◆ Action item
Output only the lines that run from the line holding "The height and" to the end of the entries, both ends included, and skip the pictures.

◆ Exercise inputs

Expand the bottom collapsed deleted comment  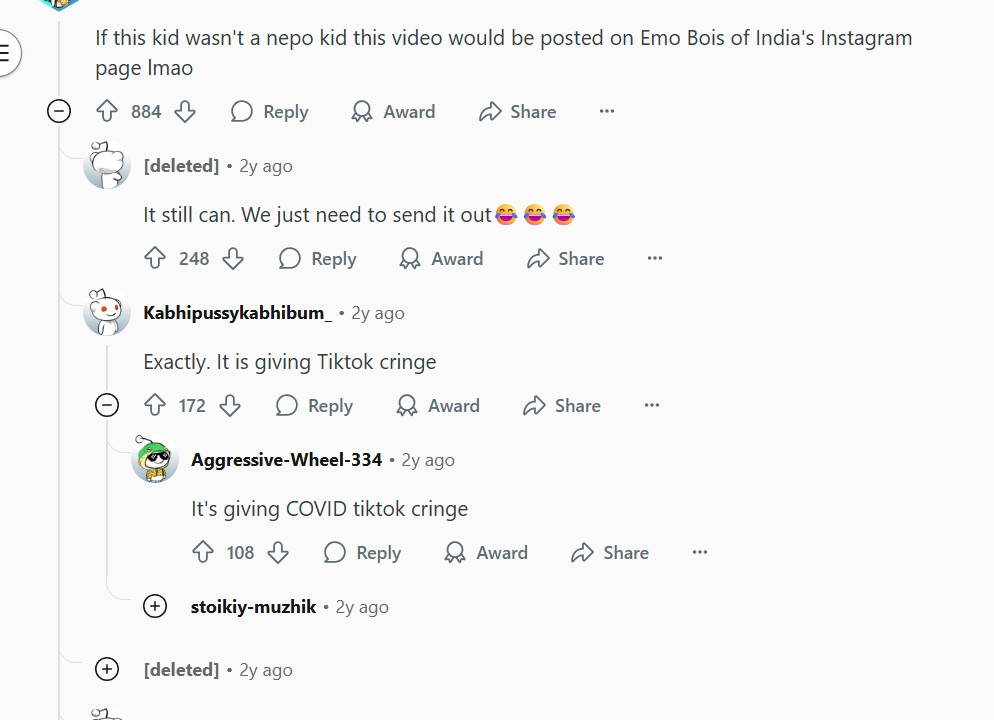(x=107, y=669)
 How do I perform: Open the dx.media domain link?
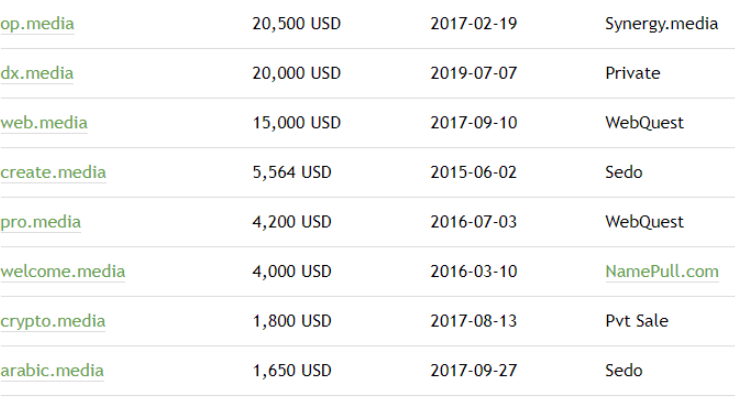coord(37,73)
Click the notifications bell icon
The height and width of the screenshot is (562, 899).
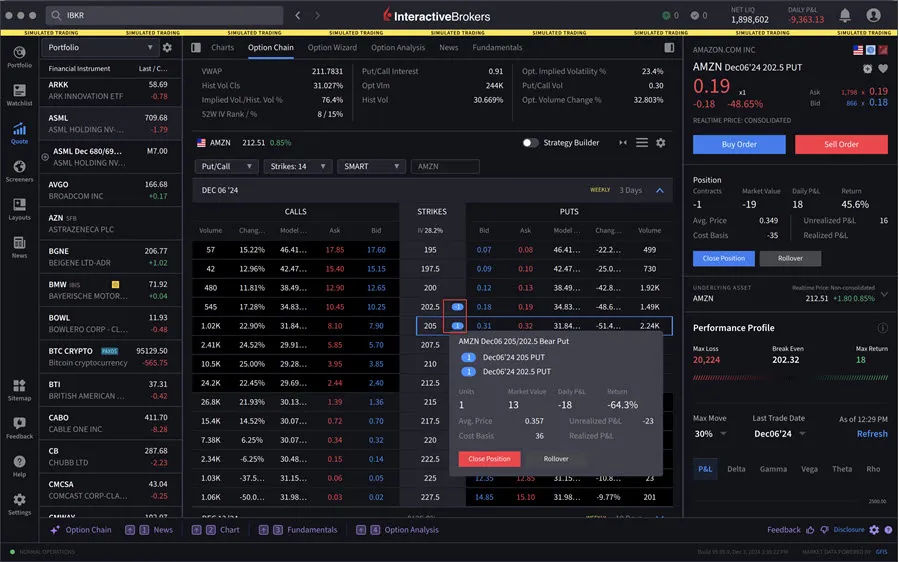pyautogui.click(x=845, y=15)
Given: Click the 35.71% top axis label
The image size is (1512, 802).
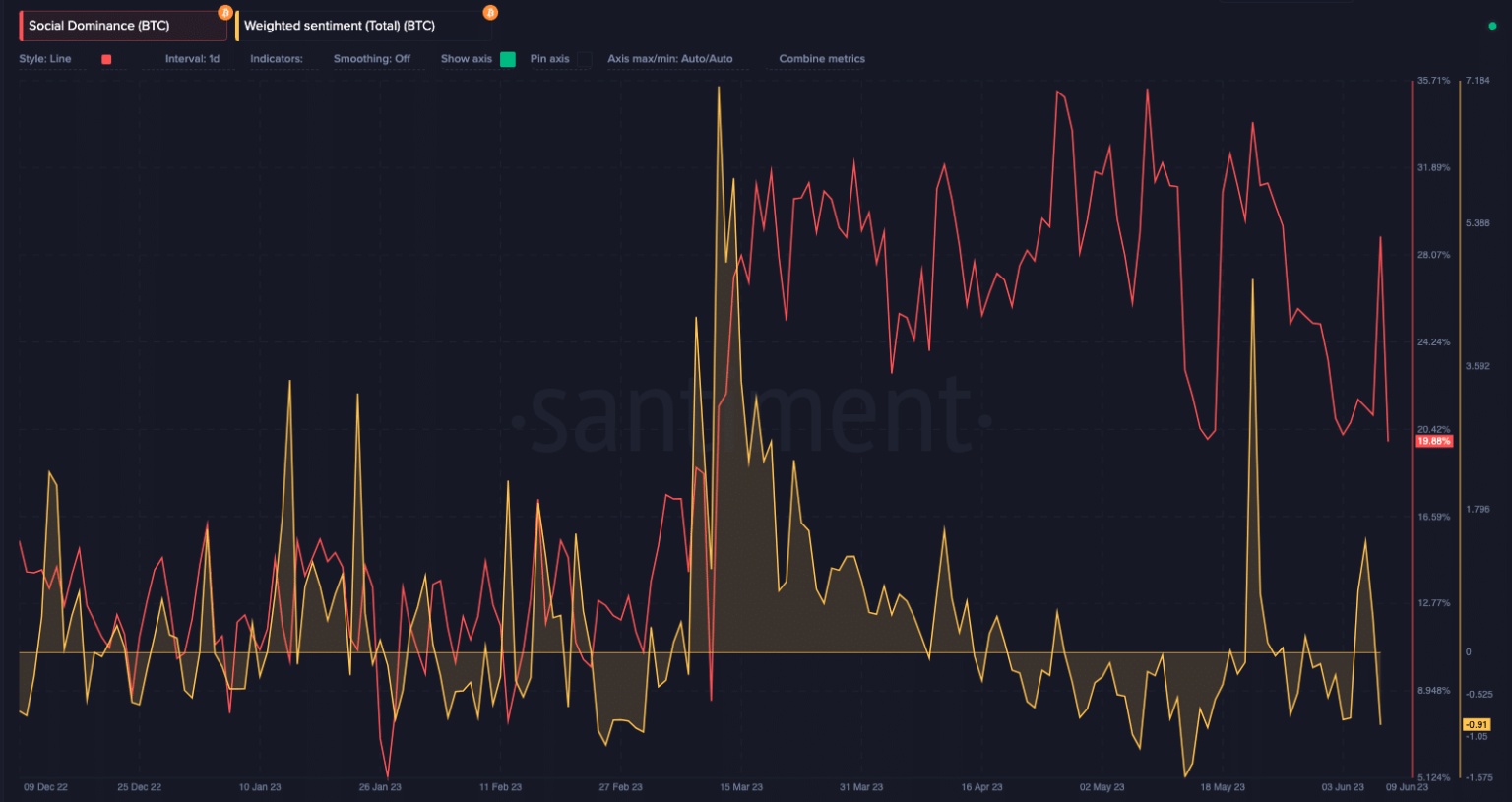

◆ Your response
The height and width of the screenshot is (562, 899).
pyautogui.click(x=845, y=15)
Given: Click the 35.71% top axis label
The image size is (1512, 802).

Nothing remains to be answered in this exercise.